Sanskrit and Mantra-s


Hi, Gabriel Pradīpaka once again. What is Sanskrit? Sanskrit is a language which was originally spoken by noblemen and priests of India. Common people belonging to the two lowest castes were not permitted to speak in Sanskrit. Sanskrit was always a language of mystery, spirituality and the like. The word Sanskrit is written "Saṁskṛta" in original language. The term "Prākṛta" is used to designate any provincial or vernacular dialect derived from Sanskrit somehow. For example, Hindī (one of the official languages spoken in India).

Each of the letters of the Sanskrit alphabet was visually designed with great care. In turn, special attention was also given to the sound patterns. In fact, the very term "Saṁskṛta" means "polished", which clearly shows what I said before, i.e. that it was created carefully. For this reason, one must be also careful when writing it or uttering its letters so that he may attain the desired results. Specially the vowels contain formidable powers which are displayed if written and pronounced properly. The characters and their inherent sounds are real vehicles to arrive at specific states of consciousness indeed.

The Sanskrit alphabet generally contains 48 letters (15 vowels and 33 consonants). Sometimes, "ḹ" vowel is added. Thus, there would be 49 letters (16 vowels and 33 consonants). In the official alphabet of this website, I do not include "ḹ" vowel, because it is practically an "invented" character in order to maintain the order "short-long" (a, ā, i, ī, u, ū, ṛ, ṝ, ḷ...). As you can see, "ḷ" would be without its counterpart long and thus "ḹ" had to be added to the list for the sake of consistency. Sometimes, even the conjunct "kṣa" ("ka" plus "sa") is added to the alphabet as a mere consonant. "Ḹ" may or not be included. Therefore, the amount is now 49 letters (15 vowels and 34 consonants - ḹ is not included), or else, 50 letters (16 vowels and 34 consonants - ḹ is included). Among the 15 or 16 vowels, as you wish, there are 8 vowels which are very auspicious. By "auspicious" I mean "uplifting" or conducive to the attainment of the spiritual goal.

The main thing to be kept in mind when one deals with Sanskrit is "to write and pronounce it in an adequate manner", as I told you before. This is true respect to the sacred language, which brings about appropriate results. The word "respect" has other connotations or implications as well, of course: "To learn as much as one can at a given moment and to use this knowledge as a kind of step in the staircase of the entire learning". One does his best in order to overcome the inherent difficulties that come up when he learns writing and pronouncing this language. Since Sanskrit is the "storehouse" containing the divine states of consciousness all yogī-s and yoginī-s strive to attain, if one treats it with respect and care, it will give him all he wishes to attain. Sanskrit is a sacred language, it is the Supreme Self manifesting Himself in the form of signs and sounds. If one approaches it with this right attitude, he reaps plenty of spiritual fruits. In turn, if one approaches it merely as if it were another language to learn, he will not make the most of it at all.

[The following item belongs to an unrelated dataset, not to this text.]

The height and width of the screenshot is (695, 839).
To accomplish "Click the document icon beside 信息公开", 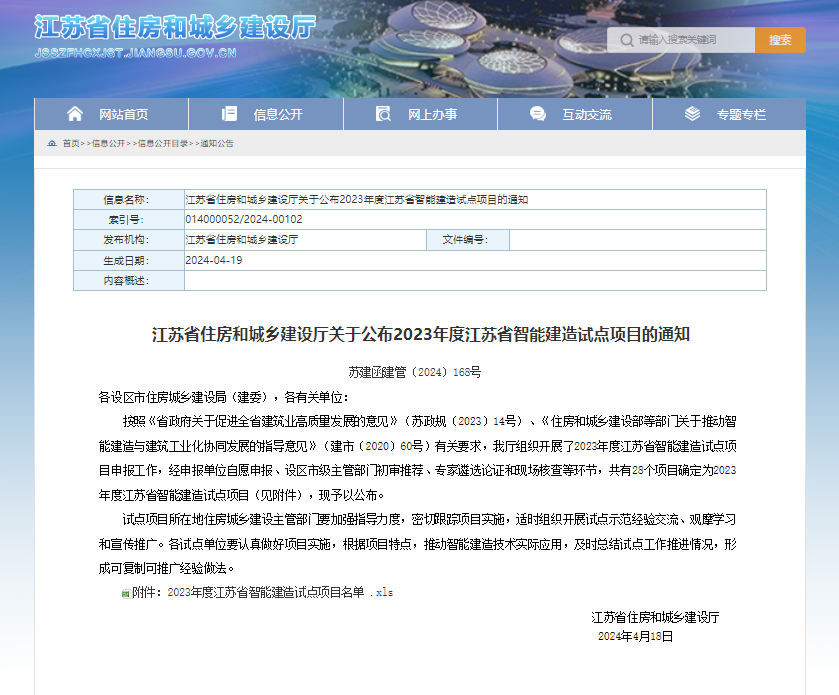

Everything and everybody is the Supreme Self, but not all His aspects and manifestations reveal His true nature. Sanskrit, being a sacred language, is one of those aspects revealing His innermost essence. Thus, by gradually practicing Sanskrit pronunciation and writing, amazing mysteries will be revealed to you, till you attain that state which is so difficult to realize, i.e. spiritual enlightenment. Spiritual enlightenment is simply realization of one's own real nature. When one realizes who he is really, it is said that he has attained spiritual enlightenment. This realization emerges at first as a sudden flash of consciousness and usually lasts for a short time. Afterward, the flashes appear more frequently till they become a permanent experience, and this condition is known as permanent enlightenment accordingly.

Therefore, in order to achieve that enlightened state through the study of Sanskrit, let your pronunciation and writing improve gradually till they become polished and perfect. The process is slow and gradual, no doubt: 1) To learn writing and pronouncing the letters. 2) To learn pronouncing words in a fluent manner, firstly by reading transliterated text and then original Sanskrit. It takes some time to learn all that, but what is the hurry? Do not start thinking "Well, if I pronounce or write this letter one way or the other, it makes no difference". No, every letter must be written and pronounced properly to produce the desired effect.

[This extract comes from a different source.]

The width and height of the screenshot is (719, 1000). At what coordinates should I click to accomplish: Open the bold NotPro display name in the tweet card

Some people affirm that it is not important to pronounce Sanskrit perfectly when reciting or chanting sacred texts. Anyway, if someone who does not know the correct way to pronounce Sanskrit chants in this language, he cannot be blamed at all, as he ignores all about Sanskrit. Nevertheless, if somebody knows the importance of the correct pronunciation but does not strive to pronounce in an adequate way out of sheer laziness, he commits a grave error and can be doubtless blamed for that. All knowledge involves responsibility on the part of the one who obtains it.

As far as those people who does not know how to pronounce adequately are concerned, it would be better for them to chant in any other language than Sanskrit, e.g. English, at least until they learn how to do it well. An additional advantage of following this course of action is that they would know the meaning of what they are chanting. I have heard that many people of this kind adduce that when chanting they experience divine states. This might be true, no doubt. They are not surely lying... but the cause of those states is not their chanting in Sanskrit but love for their chosen deity, guru and so on. Even if they chanted in English, they would have experienced the same thing, be sure.

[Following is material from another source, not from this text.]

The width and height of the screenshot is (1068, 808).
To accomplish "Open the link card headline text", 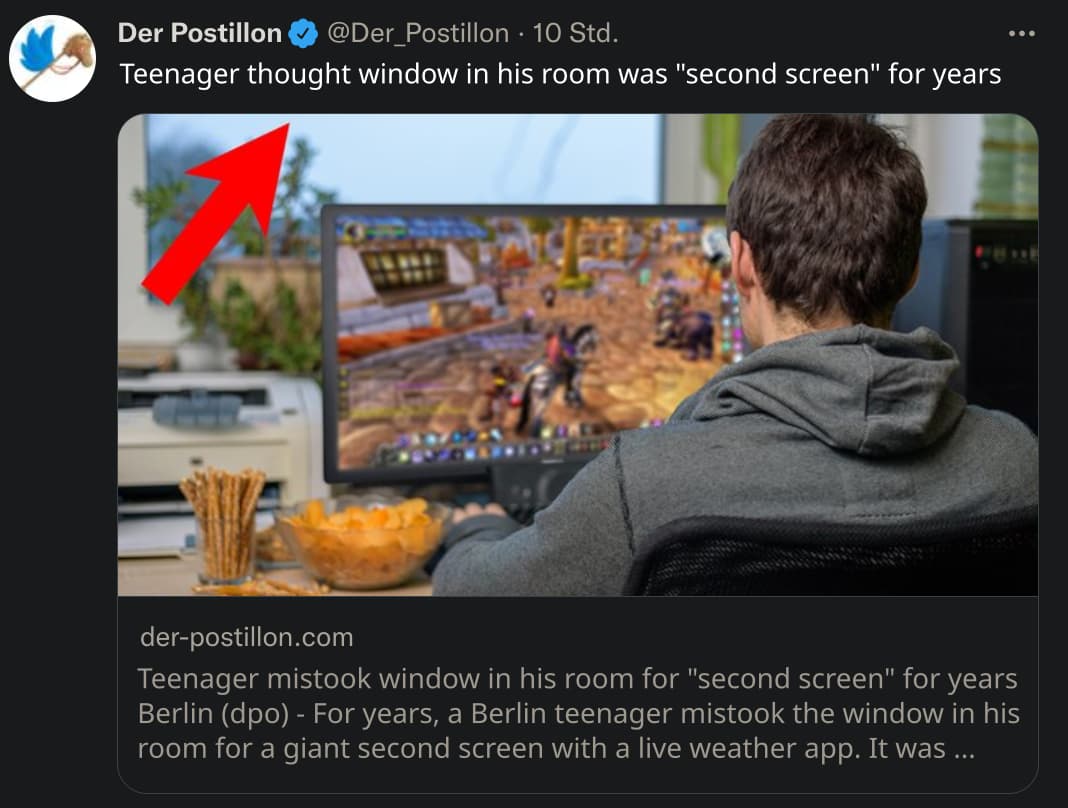I will coord(577,679).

Again, when one pronounces Sanskrit perfectly in chanting, the effect is immediate and inexorable whether or not love for some deity, guru, etc. is there. The effect depends upon the type of chant one is chanting. There are chants stimulating knowledge in oneself, while others have to do with devotion, and so forth. For example, "u" letter is related to the increase of knowledge. Therefore, if a text has plenty of "u" letters, it is probably intended for developing knowledge in the one who recites or chants it. Got it? Sanskrit, when pronounced properly, produces a definite effect on people. In that case, there is no need of faith, love and the like.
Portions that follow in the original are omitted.